Olympiakos stellte das leidenschaftlichere und lustvoller kämpfende Team, was vor allem dem Bremer Mittelfeld und allen voran Diego nicht behagte. Der Brasilianer sah sich meist von einer griechischen Übermacht umzingelt und kam kaum ins Spiel. Weil auch Vranjes (viel zu unpräzise) und Borowski (viel zu unstet) keine wirkliche Hilfe darstellten, beklagten in vorderster Linie die Stürmer Sanogo und Markus Rosenberg einen akuten Versorgungsnotstand. Werder fehlten elementare Tugenden, um den erforderlichen Erfolg einzufordern.

Daran änderte auch nichts, dass nach der Pause Kopfbälle von Naldo und Sanogo erst im letzten Moment auf der Linie abgewehrt wurden. Zu ideen- und zu hilflos trug Werder die Angriffe vor. Wie es besser gemacht wird, demonstrierte Piräus: Stoltidis, der Schütze des 1:0, flankte scharf, Darko Kovacevic köpfte vor Naldo zum 2:0 ein. Und Stoltidis bestrafte die tatenlose Werder-Defensive vier Minuten später sogar noch mit dem 3:0.
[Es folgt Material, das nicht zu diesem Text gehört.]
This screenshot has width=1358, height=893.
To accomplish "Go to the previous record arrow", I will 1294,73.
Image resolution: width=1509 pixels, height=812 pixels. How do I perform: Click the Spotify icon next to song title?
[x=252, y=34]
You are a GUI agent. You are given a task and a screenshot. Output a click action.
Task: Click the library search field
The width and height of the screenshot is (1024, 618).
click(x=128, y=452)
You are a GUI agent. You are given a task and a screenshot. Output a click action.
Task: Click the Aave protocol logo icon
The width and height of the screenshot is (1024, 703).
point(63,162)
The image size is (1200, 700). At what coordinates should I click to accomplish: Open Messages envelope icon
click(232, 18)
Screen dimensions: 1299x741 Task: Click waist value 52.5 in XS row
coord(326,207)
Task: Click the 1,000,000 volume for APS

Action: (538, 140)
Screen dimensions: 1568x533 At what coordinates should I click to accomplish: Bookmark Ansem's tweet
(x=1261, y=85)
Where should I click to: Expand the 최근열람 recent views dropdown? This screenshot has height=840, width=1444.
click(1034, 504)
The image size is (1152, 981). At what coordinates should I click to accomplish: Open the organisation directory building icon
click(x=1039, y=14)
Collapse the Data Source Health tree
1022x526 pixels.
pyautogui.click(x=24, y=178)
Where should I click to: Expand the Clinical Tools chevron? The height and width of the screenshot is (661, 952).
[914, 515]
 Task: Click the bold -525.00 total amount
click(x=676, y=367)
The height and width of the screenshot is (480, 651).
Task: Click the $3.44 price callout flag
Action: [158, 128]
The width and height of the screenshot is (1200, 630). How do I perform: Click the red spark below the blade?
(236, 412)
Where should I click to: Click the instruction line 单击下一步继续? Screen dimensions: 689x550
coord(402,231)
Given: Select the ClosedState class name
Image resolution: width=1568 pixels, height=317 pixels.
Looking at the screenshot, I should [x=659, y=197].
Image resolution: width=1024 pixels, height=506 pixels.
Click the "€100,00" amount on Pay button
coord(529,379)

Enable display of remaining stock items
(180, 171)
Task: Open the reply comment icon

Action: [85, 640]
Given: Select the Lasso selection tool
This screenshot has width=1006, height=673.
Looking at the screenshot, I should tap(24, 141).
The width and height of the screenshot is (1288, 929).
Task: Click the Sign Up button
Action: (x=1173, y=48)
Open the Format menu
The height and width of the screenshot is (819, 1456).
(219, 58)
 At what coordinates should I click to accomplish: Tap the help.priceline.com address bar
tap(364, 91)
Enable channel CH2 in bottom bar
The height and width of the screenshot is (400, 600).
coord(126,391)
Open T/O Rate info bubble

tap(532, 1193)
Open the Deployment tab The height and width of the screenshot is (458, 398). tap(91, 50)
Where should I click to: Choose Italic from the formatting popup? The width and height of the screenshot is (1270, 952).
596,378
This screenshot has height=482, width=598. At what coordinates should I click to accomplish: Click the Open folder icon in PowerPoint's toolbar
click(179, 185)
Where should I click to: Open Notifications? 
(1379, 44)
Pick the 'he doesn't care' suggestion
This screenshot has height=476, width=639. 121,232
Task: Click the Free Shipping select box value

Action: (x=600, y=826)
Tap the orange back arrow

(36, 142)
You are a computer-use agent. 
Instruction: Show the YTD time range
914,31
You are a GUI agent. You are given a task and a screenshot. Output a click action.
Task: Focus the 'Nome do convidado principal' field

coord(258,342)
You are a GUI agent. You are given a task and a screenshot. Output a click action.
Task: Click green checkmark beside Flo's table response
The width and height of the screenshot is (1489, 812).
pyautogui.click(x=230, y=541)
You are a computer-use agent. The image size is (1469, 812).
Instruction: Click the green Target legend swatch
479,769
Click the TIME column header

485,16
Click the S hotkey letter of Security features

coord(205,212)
Werder hat damit zum zweiten Male das Achtelfinale verpasst. Das Scheitern passt nicht zum aktuellen Selbstverständnis, zumal die Bremer diesmal nicht darauf verweisen können, eine beinahe unlösbare Gruppe wie im vergangenen Jahr mit Chelsea und Barcelona erwischt zu haben. Unter dem Strich steht: Wer gegen wie Piräus und Lazio Rom nicht weiterkommt, war kein guter Repräsentant der Bundesliga. Überdies geht Werder eine Garantiesumme von fünf Millionen Euro durch die Lappen.

Zwar lässt sich auch im Uefa-Cup „gutes Geld verdienen“, wie Sportchef Klaus Allofs versichert, doch damit machte der Klub schon in der vorigen Saison nicht so gute Erfahrungen. „Der Uefa-Cup hat uns die Meisterschaft gekostet“, hat Per Mertesacker vor kurzem gesagt, der Donnerstag-Sonntag-Rhythmus sei im Meisterschaftskampf höchst störend. Vorerst muss der Verein aufpassen, dass der Patzer von Piräus keinen nachhaltigen Schaden anrichtet: Am Samstag kommt Bayer Leverkusen zum Verfolgerduell ins Weserstadion. Und mit der dritten Niederlage innerhalb von acht Tagen ginge ganz auch Platz zwei in der Liga verloren.